Rules or mnemonics (or mnemonics) are phrases, rhymes, diagrams, or songs that are used as tools to facilitate memorization and learning. They are quite common among students of all ages and all study levels, since they make it easier to memorize and remember concepts, names, and other information.

What is mnemonics

The word mnemonics derives from the Greek and is formed by the word mném e which means “memory”; the word techne , which means “technical” or “art”; and the suffix –ia , which indicates “quality”. Therefore, mnemonics can be defined as a method or technique that is used to memorize something in the medium or long term.

Mnemonics is very useful in learning any discipline, especially to remember the new vocabulary of a language, technical names, parts of the body, the different classifications of living beings, etc. For this, there are mnemonic rules, which are practical ways to memorize content.

What are mnemonic devices

Mnemonic devices, also called mnemonic rules, tools, or methods, are phrases, acronyms, or rhymes that help you remember different types of information.

Generally, the efficiency of mnemonics depends on each person. For example, some people have a better ability to remember sounds, while others remember images better. Therefore, it is necessary for the student to try different resources until they find the ones that are most effective.

How mnemonics work

Our mind stores and relates all the information we receive as a large database. Mnemonic rules basically work like a key that allows the brain to open the drawers of memory where the information we need to remember is located. They are trigger factors that help evoke memories.

In this way, mnemonic rules allow us to access a greater amount of information, simply by remembering few related data.

Curiously, in many cases the less sense the mnemonic phrases make, the easier it will be to remember them. Memorization is also reinforced by other stimuli, such as physical movement, sounds, images, and smells.

Types of mnemonics

Some of the more popular mnemonics are:

  • loci method
  • rhymes and phrases
  • The story method
  • The string method
  • acronyms
  • The associations
  • The organization
  • visual images
  • The songs
  • conversion of numbers

The loci method

The loci method , which is Latin for “places,” is a mnemonic technique created by the Greek poet Simonides of Ceos (556-468 BC) and later adopted by some of the greatest philosophers of Ancient Greece. In fact, it is one of the oldest mnemonics known.

The philosopher Cicero used this method to memorize his speeches. In the Middle Ages, the monks used it to memorize the Bible.

This technique is also known as “the palace of memories” and consists of imagining a familiar place that is familiar.
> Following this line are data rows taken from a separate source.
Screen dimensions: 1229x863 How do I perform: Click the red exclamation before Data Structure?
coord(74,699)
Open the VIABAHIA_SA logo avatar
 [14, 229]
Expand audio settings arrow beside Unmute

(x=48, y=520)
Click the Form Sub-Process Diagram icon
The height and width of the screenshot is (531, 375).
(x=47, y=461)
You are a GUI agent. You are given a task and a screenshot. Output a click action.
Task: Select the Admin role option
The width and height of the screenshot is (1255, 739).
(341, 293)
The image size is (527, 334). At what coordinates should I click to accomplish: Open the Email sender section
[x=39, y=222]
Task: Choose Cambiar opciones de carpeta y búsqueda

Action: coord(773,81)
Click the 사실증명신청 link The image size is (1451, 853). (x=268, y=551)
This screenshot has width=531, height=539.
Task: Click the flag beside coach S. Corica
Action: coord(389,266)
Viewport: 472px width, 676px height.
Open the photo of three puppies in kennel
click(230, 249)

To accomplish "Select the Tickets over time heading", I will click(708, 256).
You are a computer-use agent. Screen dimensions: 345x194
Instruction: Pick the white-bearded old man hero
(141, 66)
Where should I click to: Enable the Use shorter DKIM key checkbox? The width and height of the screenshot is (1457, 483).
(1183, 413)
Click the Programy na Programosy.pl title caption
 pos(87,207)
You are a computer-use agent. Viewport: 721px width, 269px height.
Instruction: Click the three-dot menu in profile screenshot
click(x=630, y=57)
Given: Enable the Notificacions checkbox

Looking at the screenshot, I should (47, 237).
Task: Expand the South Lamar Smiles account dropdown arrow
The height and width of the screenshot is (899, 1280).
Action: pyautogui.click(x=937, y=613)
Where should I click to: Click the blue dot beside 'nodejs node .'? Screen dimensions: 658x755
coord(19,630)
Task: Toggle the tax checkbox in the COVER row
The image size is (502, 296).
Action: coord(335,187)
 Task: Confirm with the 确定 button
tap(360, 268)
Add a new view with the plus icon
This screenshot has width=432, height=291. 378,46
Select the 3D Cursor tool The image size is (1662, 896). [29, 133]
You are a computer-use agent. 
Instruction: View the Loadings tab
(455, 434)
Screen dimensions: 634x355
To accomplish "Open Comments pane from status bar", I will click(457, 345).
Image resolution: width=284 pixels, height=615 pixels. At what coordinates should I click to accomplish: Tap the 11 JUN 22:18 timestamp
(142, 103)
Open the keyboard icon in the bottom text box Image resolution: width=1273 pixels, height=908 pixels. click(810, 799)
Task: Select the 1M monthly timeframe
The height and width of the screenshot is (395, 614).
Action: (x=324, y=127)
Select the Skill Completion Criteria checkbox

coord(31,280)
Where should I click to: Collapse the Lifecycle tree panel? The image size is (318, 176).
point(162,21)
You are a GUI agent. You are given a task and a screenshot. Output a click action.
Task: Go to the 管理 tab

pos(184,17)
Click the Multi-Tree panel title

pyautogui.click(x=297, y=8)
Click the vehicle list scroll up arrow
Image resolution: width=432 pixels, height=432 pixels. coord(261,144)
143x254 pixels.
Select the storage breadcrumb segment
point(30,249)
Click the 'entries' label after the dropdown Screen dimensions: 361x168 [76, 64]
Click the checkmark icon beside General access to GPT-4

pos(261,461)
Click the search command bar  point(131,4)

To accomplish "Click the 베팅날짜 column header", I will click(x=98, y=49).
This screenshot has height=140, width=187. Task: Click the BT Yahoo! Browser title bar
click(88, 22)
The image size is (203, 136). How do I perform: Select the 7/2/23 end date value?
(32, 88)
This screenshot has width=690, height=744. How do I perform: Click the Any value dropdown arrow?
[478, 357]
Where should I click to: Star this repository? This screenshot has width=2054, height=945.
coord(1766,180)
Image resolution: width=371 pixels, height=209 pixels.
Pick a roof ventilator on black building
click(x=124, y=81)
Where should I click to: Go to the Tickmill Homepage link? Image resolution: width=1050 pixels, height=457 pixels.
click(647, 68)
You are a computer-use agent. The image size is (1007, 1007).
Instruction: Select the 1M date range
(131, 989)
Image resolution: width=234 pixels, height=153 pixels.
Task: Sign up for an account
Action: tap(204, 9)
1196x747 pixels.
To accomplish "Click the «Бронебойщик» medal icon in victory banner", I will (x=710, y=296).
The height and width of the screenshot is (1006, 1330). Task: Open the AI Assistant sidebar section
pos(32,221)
It can be a house, a room or any other place.

To apply this technique it is necessary to imagine the place, and in it you must place, as objects, the information that you want to memorize. For example, if you are trying to remember a speech, you can imagine a theme or part of the speech in each room of the house. In this way, the introduction will be at the door of the house and the final conclusion, for example, in the garden.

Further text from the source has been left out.